» Textauszug
"""

Was tut uns gut – Tag für Tag?
Wie schaffen wir einen Ausgleich zwischen Arbeit und Freizeit?
Die DGMG hat Schlagworte vorgegeben. Dipl-Psychologin Katharina Dünne, die als Coach in Hamburg Unternehmer in verschiedenen Lebensfragen berät, hat hilfreiche Gedanken dazu notiert.
Katharina Dünne, MBA ist Diplom-Psychologin und als HR-Direktorin in Hamburg tätig sowie Vorstandsmitglied der DGMG
»Work-Life-Balance«
Die Wahrnehmung, ob man eine gute Work-Life-Balance hat, ist hochgradig subjektiv! Für den einen bedeutet eine gute Work-Life-Balance, dass er mindestens einen Tag in der Woche dem nachgehen kann, was er möchte – ohne Termindruck, ohne schlechtes Gewissen, in dieser Zeit was zu verpassen. Für den anderen bedeutet eine gute Work-Life-Balance, dass die Zeit für den Job und für das Privatleben jeden Tag schön abgegrenzt sind und möglichst feste Zeiten bestehen. Und es gibt Menschen, die auf das Wort „Work-Life-Balance“ verständnislos reagieren, da sie in ihrem täglichen Doing aufgehen und so viel Energie aus ihrer Tätigkeit ziehen, dass sie sich fragen, warum es bei anderen anders sein sollte.
Zeit und Ziele
Die Zeit ist gar nicht immer der erste Faktor. Das wahre Gift ist das Festhalten an Zielen, die nicht zum individuellen Menschen passen. Und dieser Prozess ist schleichend. Die meisten meiner Coachees sind erfolgreiche Unternehmer oder Führungskräfte, die zum Teil Bilderbuchkarrieren hingelegt haben. Im Sog der Zeit nach dem Studium, den ersten (harten) Berufsjahren, das Klettern auf der Karriereleiter, die Gründung einer Familie, die dadurch hinzukommenden Rollen…. – all diese Faktoren tragen dazu bei, dass das, was den Einzelnen eigentlich glücklich macht, aus den Augen verloren wird. Wir lernen so viel in unserem Leben: Aber wer bringt einem bei, wie man innehält, um sich zu fragen, ob das, was man tut, eigentlich noch Spaß macht und mehr Energie gibt als es Energie zieht?

"""

» Bereitgestelltes Material
"""

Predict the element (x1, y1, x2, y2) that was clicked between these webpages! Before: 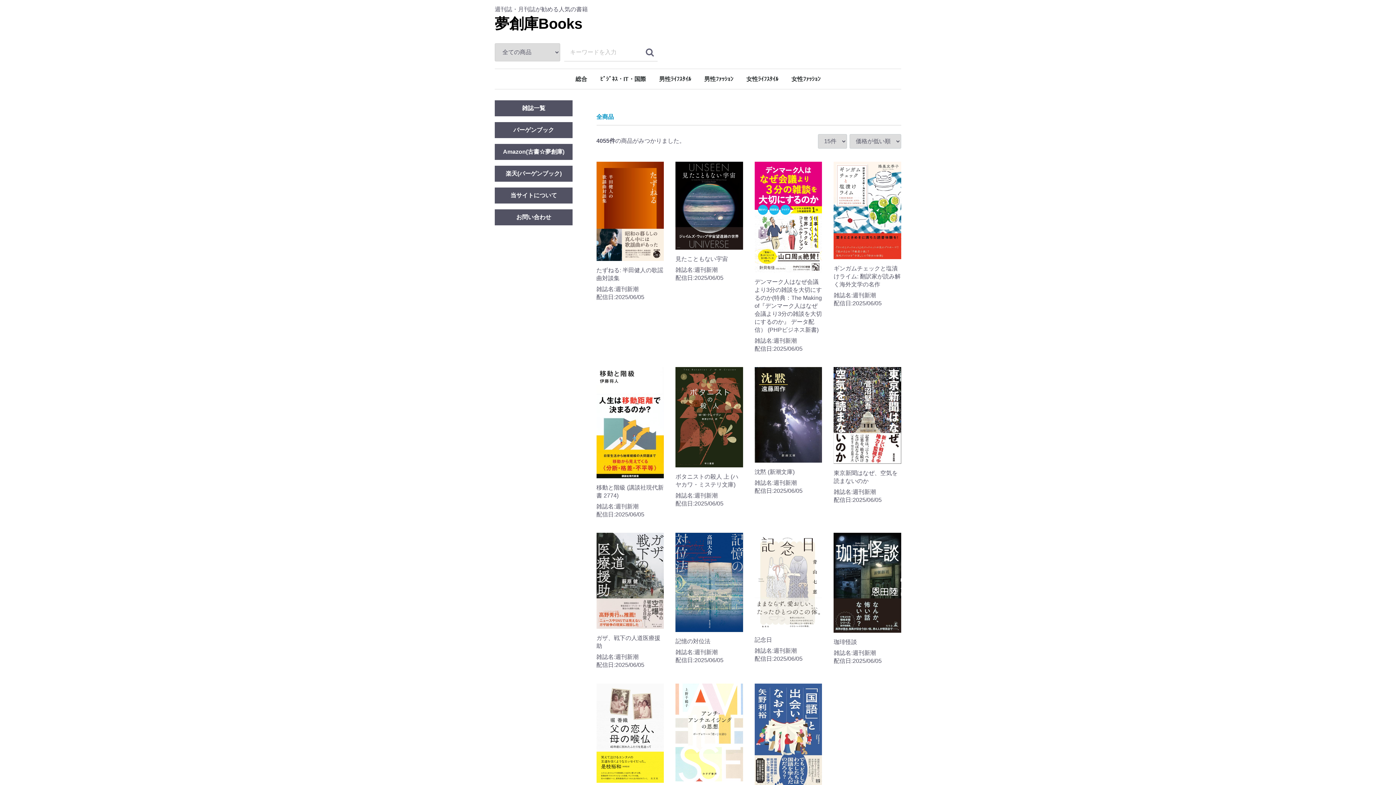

"""

» Ziel der Aufgabe
Entnimm dem Text über Work-Life-Balance wörtlich den Abschnitt, der mit den Worten „Katharina Dünne, MBA“ beginnt und mit „anders sein sollte.“ endet.

» Ergebnis
Katharina Dünne, MBA ist Diplom-Psychologin und als HR-Direktorin in Hamburg tätig sowie Vorstandsmitglied der DGMG
»Work-Life-Balance«
Die Wahrnehmung, ob man eine gute Work-Life-Balance hat, ist hochgradig subjektiv! Für den einen bedeutet eine gute Work-Life-Balance, dass er mindestens einen Tag in der Woche dem nachgehen kann, was er möchte – ohne Termindruck, ohne schlechtes Gewissen, in dieser Zeit was zu verpassen. Für den anderen bedeutet eine gute Work-Life-Balance, dass die Zeit für den Job und für das Privatleben jeden Tag schön abgegrenzt sind und möglichst feste Zeiten bestehen. Und es gibt Menschen, die auf das Wort „Work-Life-Balance“ verständnislos reagieren, da sie in ihrem täglichen Doing aufgehen und so viel Energie aus ihrer Tätigkeit ziehen, dass sie sich fragen, warum es bei anderen anders sein sollte.